I’ve been reading up on how to do analytics properly so that it can handle large ingest volume and perform fast queries on millions (billions?) of pageviews. There seem to be 2 general approaches:
1) Pre-aggregate everything
Instead of storing all the pageviews and custom events as raw data similar to how they would come into the system, you can aggregate the results as they are coming in. For example, you can keep a record for each day and aggregate the amount of pageviews, visitors, top referrers etc. for each day. In this approach, the database looks very similar to how the data is presented on the dashboard.
As far as I understand, this is what GoatCounter and Fathom Lite do.
2) Column-oriented OLAP database
There are databases built to handle millions and potentially billions of time-series events and aggregate them on the fly. In this case the database looks more like the raw data coming into the system, not how it’s presented to the user. All the hard work of aggregating results happens on the fly as the user is requesting the dashboard.
This is very similar to how I’m using PostgreSQL at the moment. However, PostgreSQL is a row-oriented data store and it’s not optimized for my use-case. You can read more about the differences between row vs column-oriented databases but long story short, columnar stores are way quicker for common web analytics queries.

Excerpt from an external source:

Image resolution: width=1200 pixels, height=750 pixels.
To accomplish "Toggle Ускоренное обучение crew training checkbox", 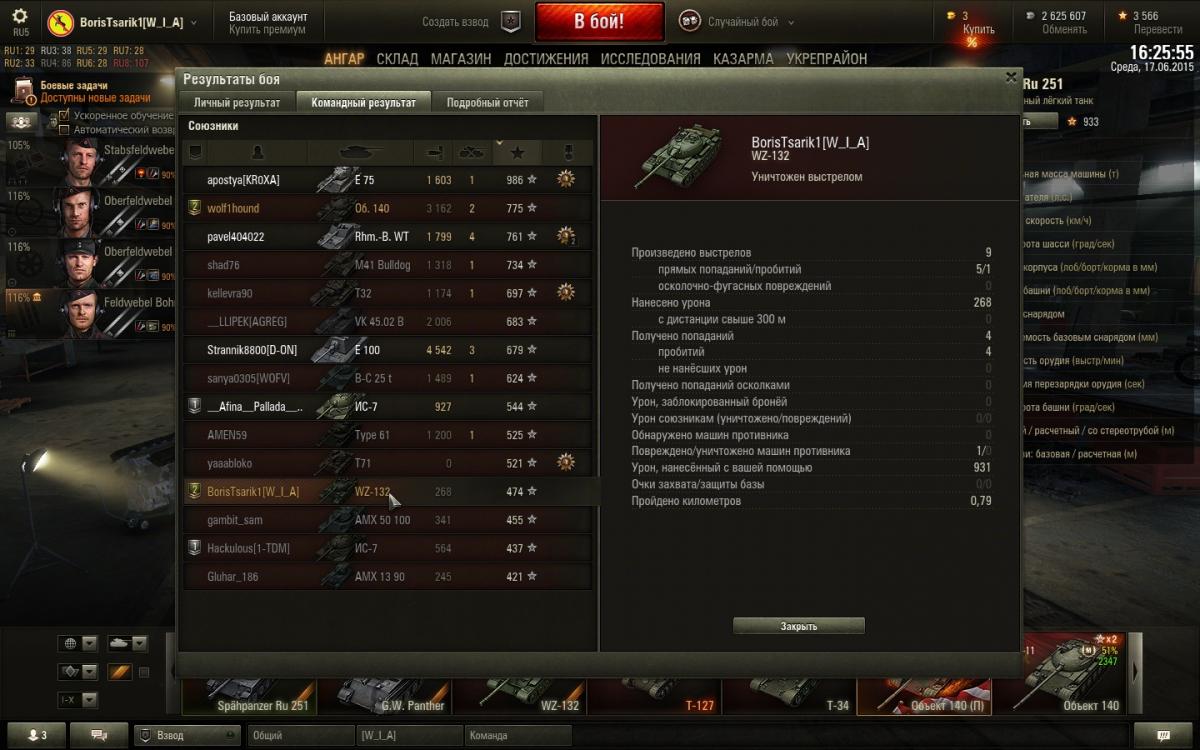I will 65,116.
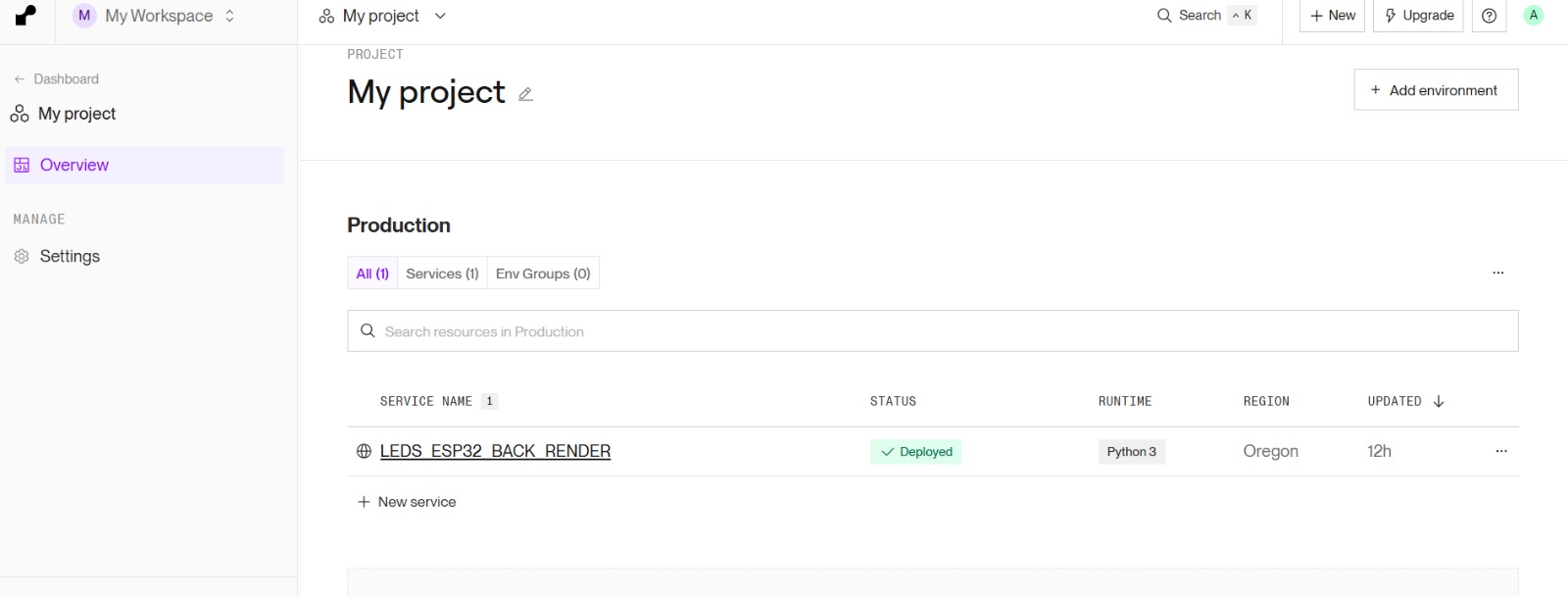Viewport: 1568px width, 597px height.
Task: Switch to the Services (1) tab
Action: pos(442,274)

These databases require a lot of metal to work properly. Queries are run in parallel and even with amazing compression ratios there’s a lot of disk IO needed for each query. Why would I want to store all the raw data and then pay for the CPU + memory for aggregating the results each time the dashboard is shown? Wouldn’t it be easier to just pre-aggregate?
The reason to keep the raw data is to support ad-hoc queries like these:
* Show bounce rate for people from the UK who landed on `/blog/remove-google-analytics`
* Break down bounce rates by referrer, but only for mobile users
* Show top countries by average session length
You get the idea. These queries cannot be pre-aggregated because you end up with a combinatorial explosion of stored queries. If you want to explore your dataset in unpredictable ways, it’s more efficient to just keep the raw data around and do it on the fly.
I’m migrating from PostgreSQL to Clickhouse
Clickhouse is a column-oriented OLAP database as described above. It stores the raw data in a very compressed format and aggregates results blazingly fast. According to their testing, it can scan hundreds of millions of records per second running on a small 4-core PC.
I’m picking an OLAP database over pre-aggregation because it supports ad-hoc queries. Although we don’t support them currently, I want to keep this option open so we can add it to the product later on.
The migration is not complete so I can’t share any results yet. However, the initial results are looking good and my goal of keeping all stats queries under one second seems achievable. If your dashboard feels sluggish at the moment, I can guarantee it won’t be when this migration goes live.
I believe that we’ll also be able to support much bigger clients with millions of pageviews per month. Hopefully the potential customers who got in touch with me are still interested when the migration is complete. If they’ve picked something else by then, at least we’ll be ready for new large customers who’d be interested.
Next time I write a monthly journal, my target is to be running on Clickhouse. Once the underlying performance and stability issues are fixed, I can move on to doing more feature work. In terms of next features, you can check out our roadmap.